If it goes to court I’m sure you would have a say on it but of course if the court thinks you are being unreasonable they may choose to ignore your requests.

LemonTT · 28/11/2025 09:57

EvangelicalAboutButteredToast · 28/11/2025 09:37

I think you are saying that he is punishing you for not allowing two recent requests and you are probably right. Is there a new woman on the scene do you think? Normally a sudden interest in being seen as a doting father comes along with a new girlfriend.

The OP is already sounding defensive and obstructive by using perceived ulterior motives to block reason access. Going down further ones isn’t going to make her sound any better.

If the father puts forward a reasonable case that shows he will support the child’s hobby and be reasonably present then why wouldn’t a judge agree the CAO.

pettyex · 28/11/2025 10:02

@LemonTTim defensive as he had no interest before now when it suits him he can make demands and seemingly get what he wants ?

OP posts:
user1492757084 · 28/11/2025 10:03

Be honest and communicative.

Explain the logic of him having DC on Thursdays.
He might be happy for just that one day as an increase to see how he copes. The changes need to be sustainable.

Be more transparent on the costs of raising a child. Share information and ask ex to help out more, if he can.

Could you invite ex to join in some hours of your Christmas this year? It's fair that he gets some Christmas time next year.

Spending equal time with his father is a positive change.

pettyex · 28/11/2025 10:05

@LemonTTTo suit himself knowing it will interfere with our activities and my working schedule. When we separated I had nothing . He got to go and build his business while i struggled with a baby and sorted all the childcare myself when i returned to work . He didnt whatsoever. He wanted weekends. He got weekends. Now hes doing the same thing

OP posts:
EvangelicalAboutButteredToast · 28/11/2025 10:06

user1492757084 · 28/11/2025 10:03

Be honest and communicative.

Explain the logic of him having DC on Thursdays.
He might be happy for just that one day as an increase to see how he copes. The changes need to be sustainable.

Be more transparent on the costs of raising a child. Share information and ask ex to help out more, if he can.

Could you invite ex to join in some hours of your Christmas this year? It's fair that he gets some Christmas time next year.

Spending equal time with his father is a positive change.

Well that’s very much dependant on the father isn’t it? Not all fathers are created equal.

OP you can see how large the hole is to fall into when it comes to inferences of parental alienation. That’s what the fathers have up their sleeve with the court system now. A woman can rarely claim it and it be accepted but men can claim it and the woman lose access to her kids. Just tread carefully.

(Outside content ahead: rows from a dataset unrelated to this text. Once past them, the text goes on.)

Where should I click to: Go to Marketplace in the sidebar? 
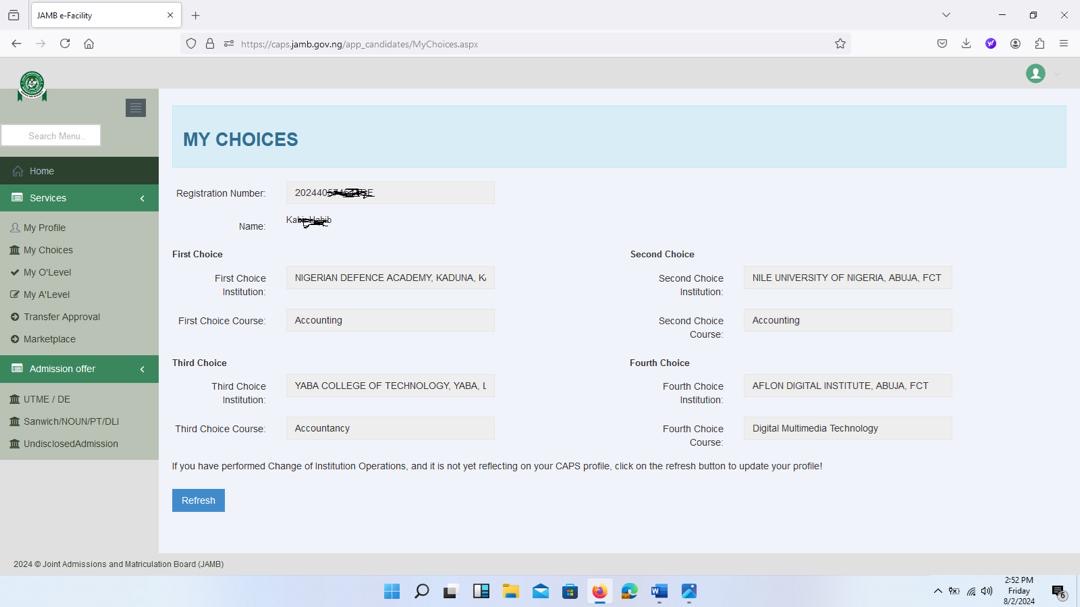[x=49, y=339]

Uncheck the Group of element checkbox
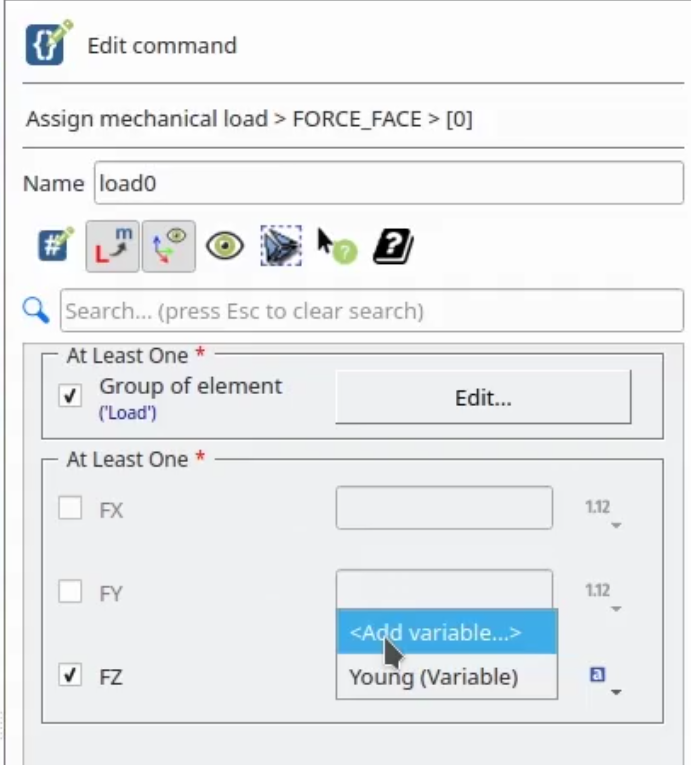70,395
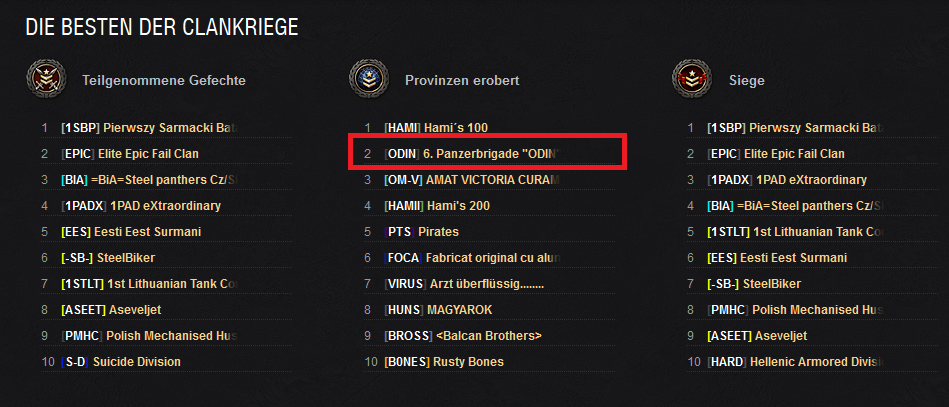
Task: Click the Siege medal icon
Action: (x=691, y=79)
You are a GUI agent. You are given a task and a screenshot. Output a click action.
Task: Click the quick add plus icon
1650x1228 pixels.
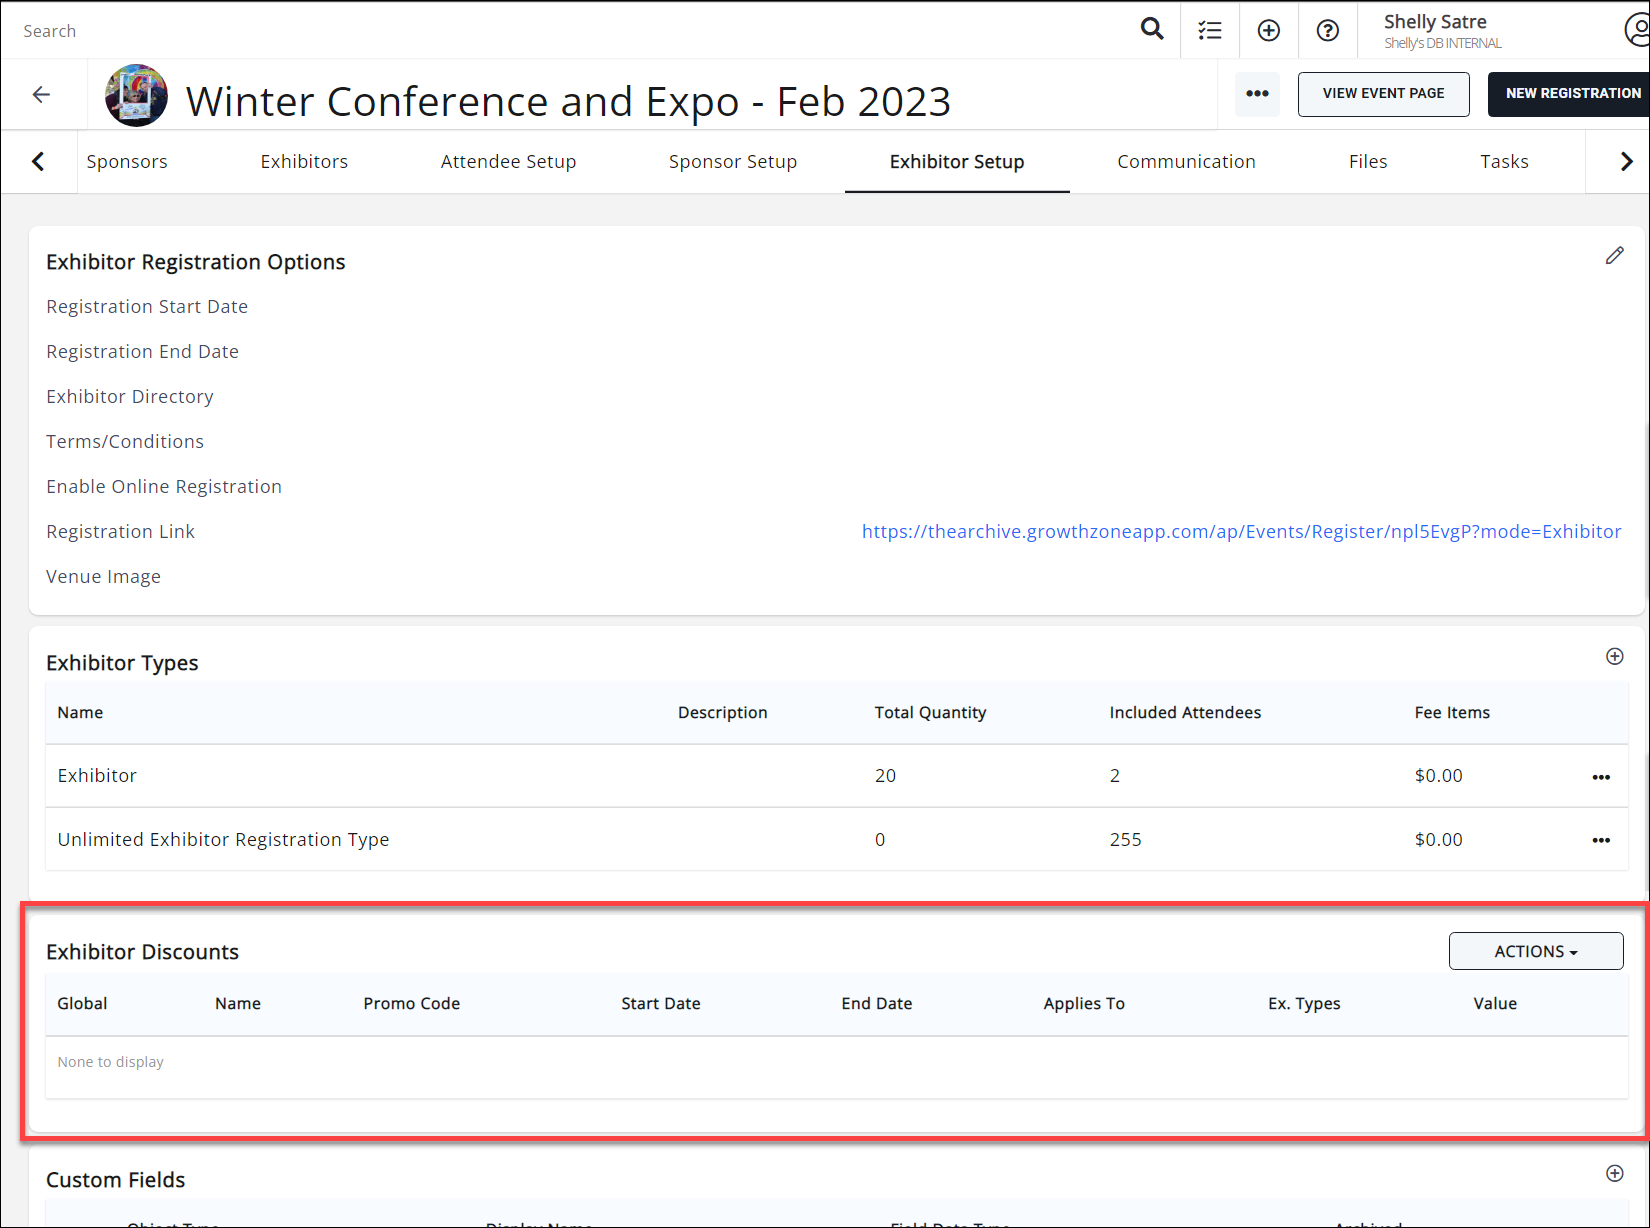(x=1269, y=30)
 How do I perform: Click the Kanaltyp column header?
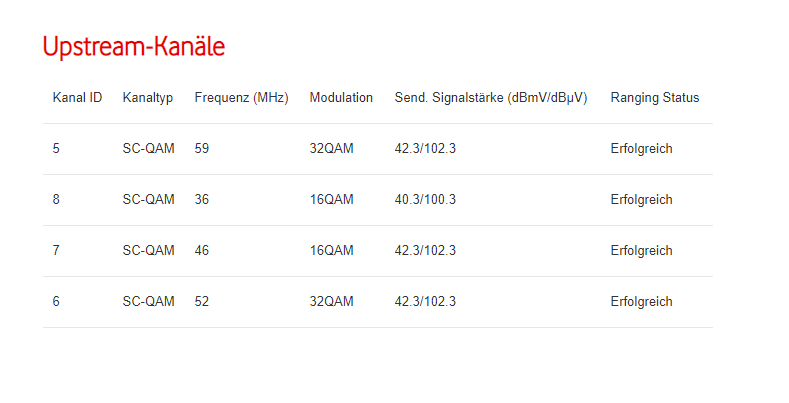[148, 98]
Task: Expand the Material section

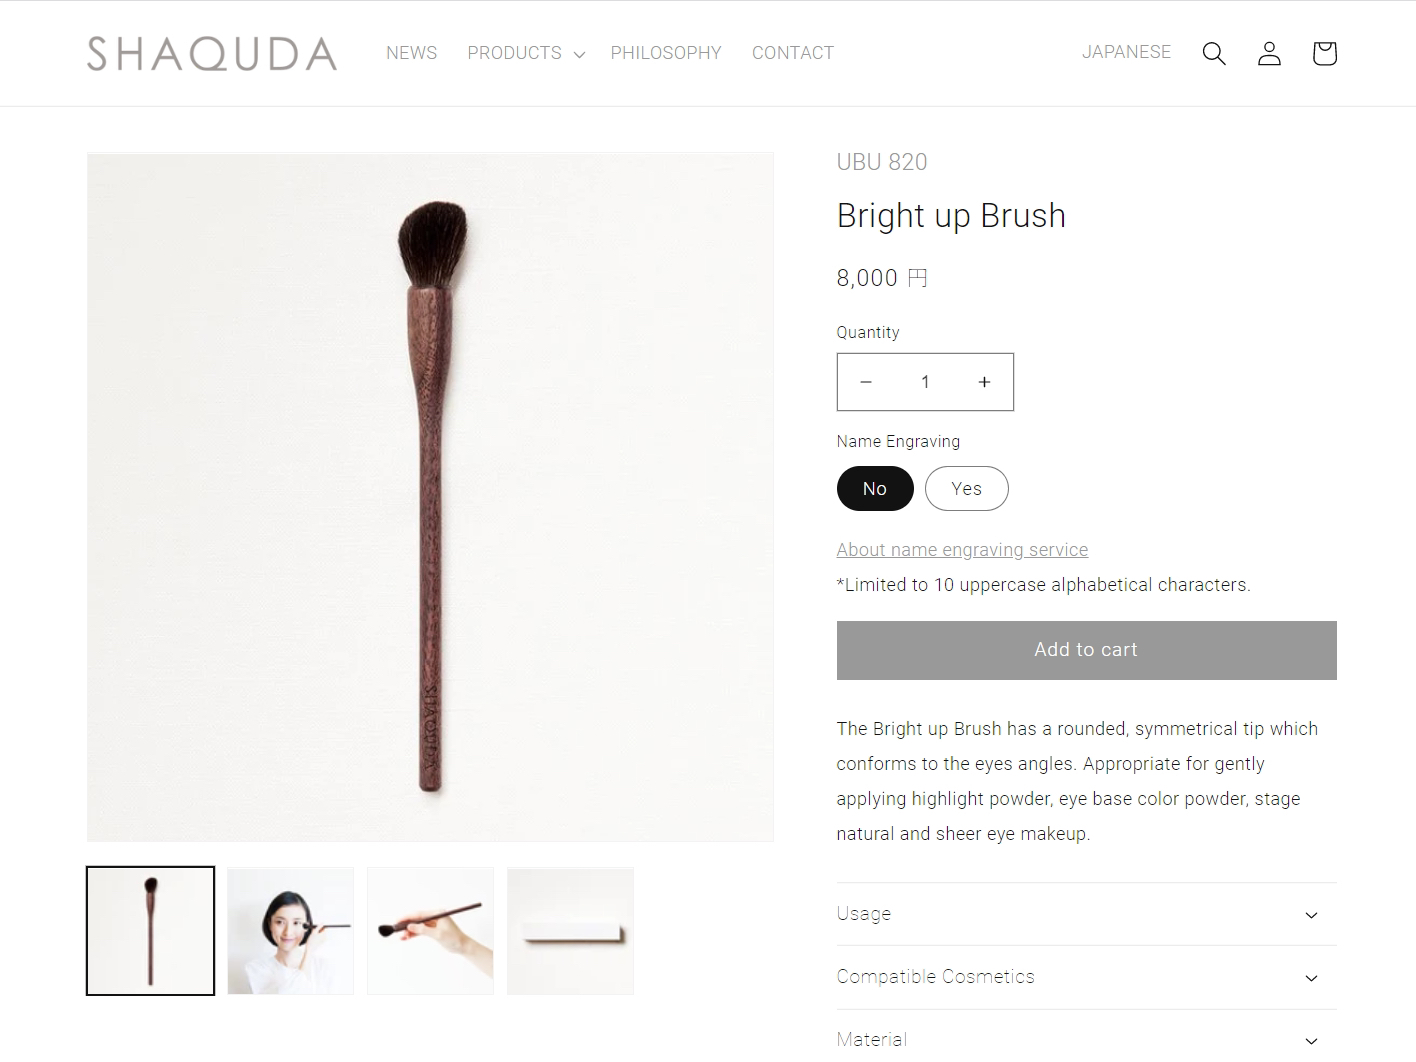Action: tap(1086, 1039)
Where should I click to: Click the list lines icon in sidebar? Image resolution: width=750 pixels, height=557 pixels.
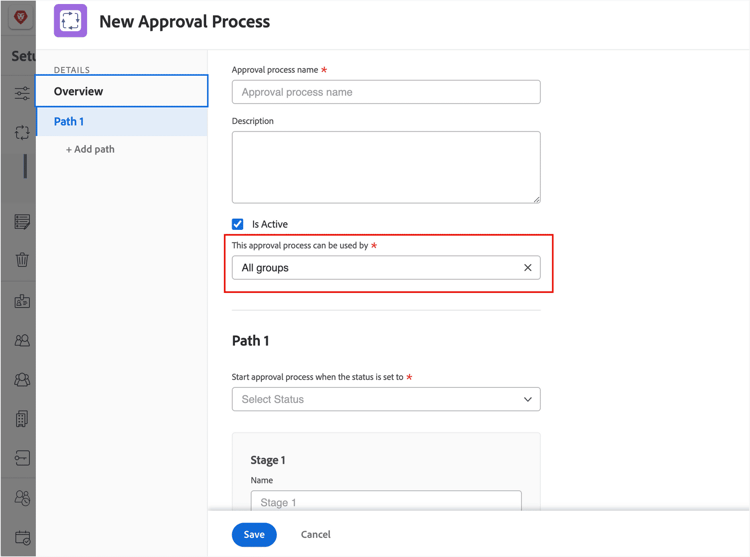[x=22, y=221]
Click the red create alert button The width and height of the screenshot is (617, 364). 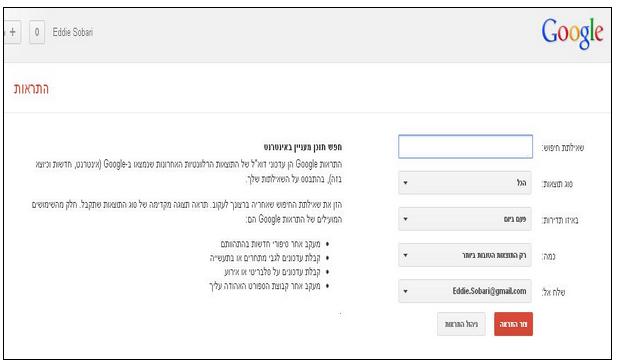tap(514, 324)
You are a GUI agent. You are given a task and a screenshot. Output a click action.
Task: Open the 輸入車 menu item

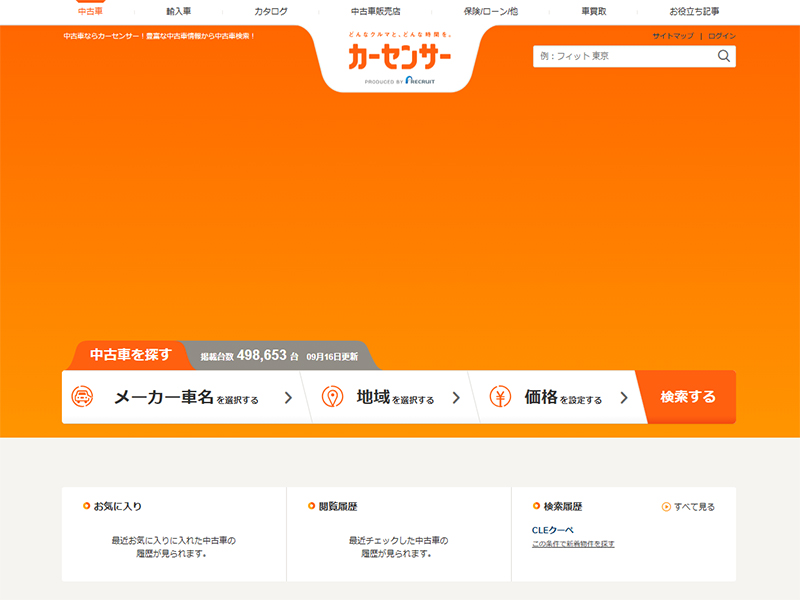179,11
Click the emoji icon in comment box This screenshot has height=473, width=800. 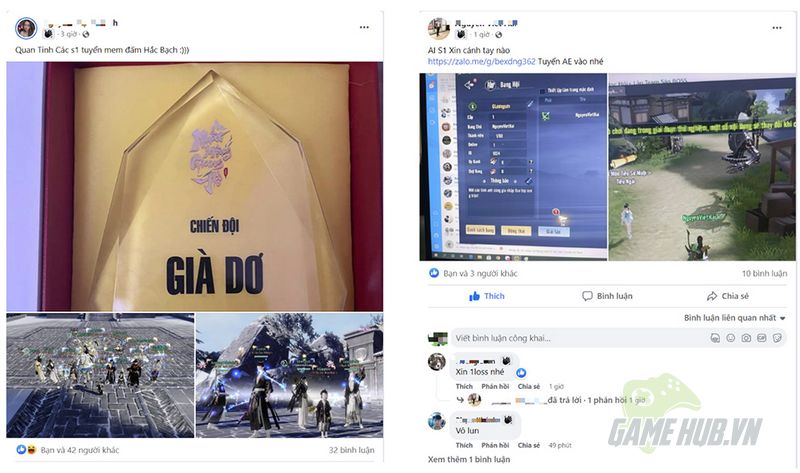(731, 338)
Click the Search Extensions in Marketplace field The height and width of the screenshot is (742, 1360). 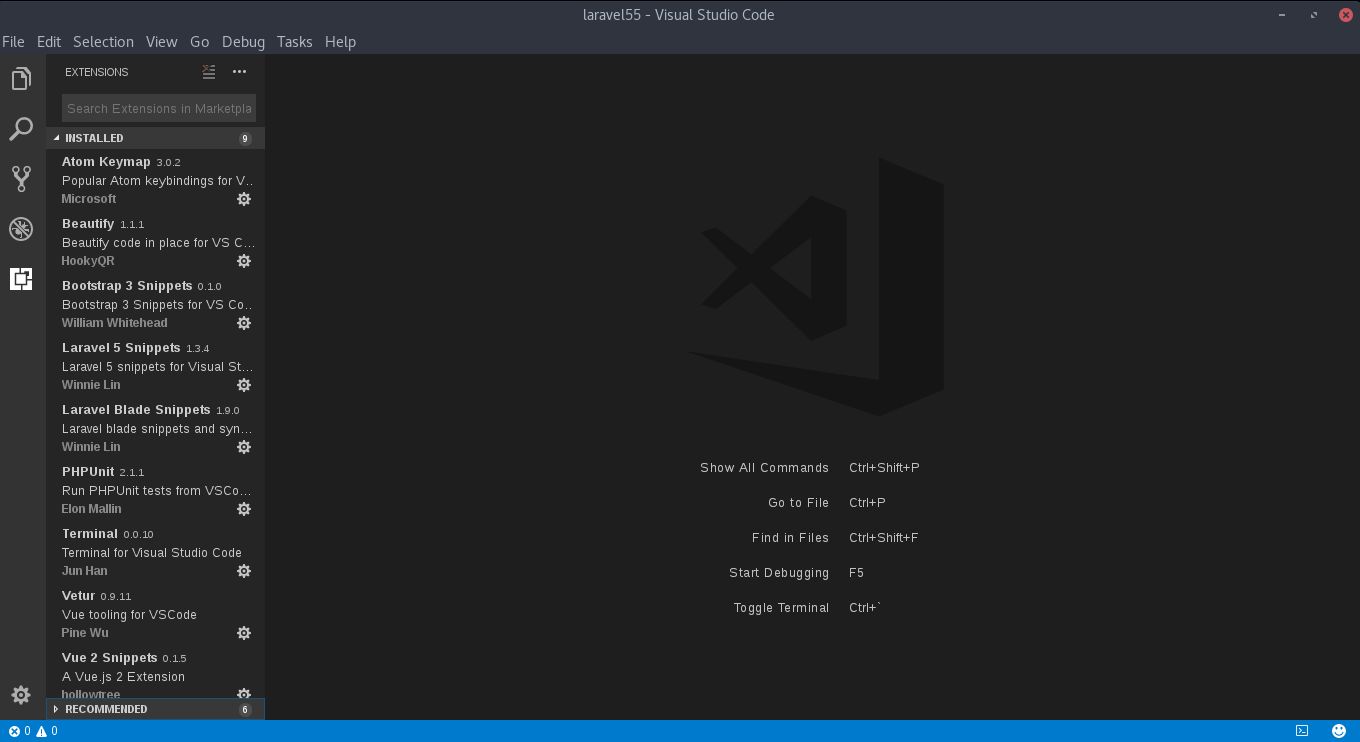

pettyex · 28/11/2025 10:08

He see’s dc every christmas morning for an hour or 2. Again his choice. What has suited him. Now he wants dc from xmas eve and all xmas day

OP posts:
Collaborate · 28/11/2025 10:10

pettyex · 25/11/2025 13:43

Ok so far the majority is saying he is being reasonable to now want to change the routine . I will take this on board.
Notice not one person has commented about the fact he hides his income and pays the bare minimum for dc while living a lavish lifestyle !

What he pays has nothing to do with what arrangements should be in place.

there are things you can do to sort out maintenance. Assuming he's a director of his own company the CMS doesn't take account of dividend income unless you ask them to. You can apply for a variation to take this in to account. they should have all the information at their fingertips so it shouldn't take long.

velocity123 · 28/11/2025 16:12

@pettyexNow you’ve given a bit more context he sounds like a dickhead. Funnily enough though dh ex used to leave us alone when she was happy in a relationship too, you certainly knew when they had split up!